Summit ’19 Session spotlight: Metaphors we believe by: the pantheon of 2019
As we countdown to our annual Summit ’19, our two day conference on all things product leadership, digital and product design, and front-end development, we’re highlighting great sessions you can expect there.
If you like what you see, then why not get along? It’s in Sydney on October 31 and November 1. With a carefully curated program that covers every aspect of delivering modern digital products, Web Directions Summit is the only conference for your entire product team.

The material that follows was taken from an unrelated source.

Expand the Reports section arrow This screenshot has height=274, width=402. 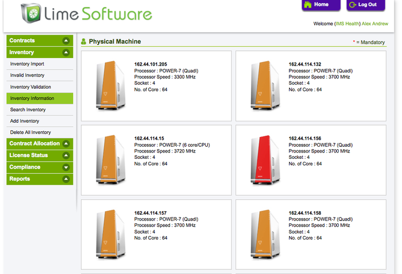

Metaphors we believe by: the pantheon of 2019
IT’S 2013, AND I’M LOUNGING on the hardwood floor of my childhood bedroom with a blasphemous book that I smuggled home from college: Sam Harris’ Letter to a Christian Nation. I devour the whole thing in a single sitting. It feels like Harris is letting me in on a giant secret, a Big Truth that my very Christian upbringing had kept hidden from me. God is dead, he says. We killed him a few hundred years ago and replaced him with a sophisticated scientific understanding of life, the universe, and everything.

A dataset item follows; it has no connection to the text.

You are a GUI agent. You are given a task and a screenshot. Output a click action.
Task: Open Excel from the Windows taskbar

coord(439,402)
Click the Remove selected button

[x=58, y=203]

Fast-forward six years, and I’ve started to realize that the God vs. science situation is a bit more complicated than Sam Harris led me to believe. The more I learn, the more I suspect that rationalists only managed to kill a very narrow and anthropomorphic conception of God. People who study complex systems started using new words to talk about god-like phenomena — metaphors that are more palatable to secular minds. I believe these new words can help scientifically-minded people better understand what it actually felt like to believe in God before science became a Thing. Let’s take a tour through the pantheon of 2019 and explore what these seven “gods” might teach us in our era of ecological crisis and post-truth confusion.
Aaron Z Lewis
Aaron Lewis used to design digital products for Uber and for Hillary Clinton’s 2016 presidential campaign.
Now, he’s researching and writing about memetic warfare, preventing online radicalization, and cultivating compassionate communities (IRL and URL).
He likes to make familiar things feel new and new things feel familiar.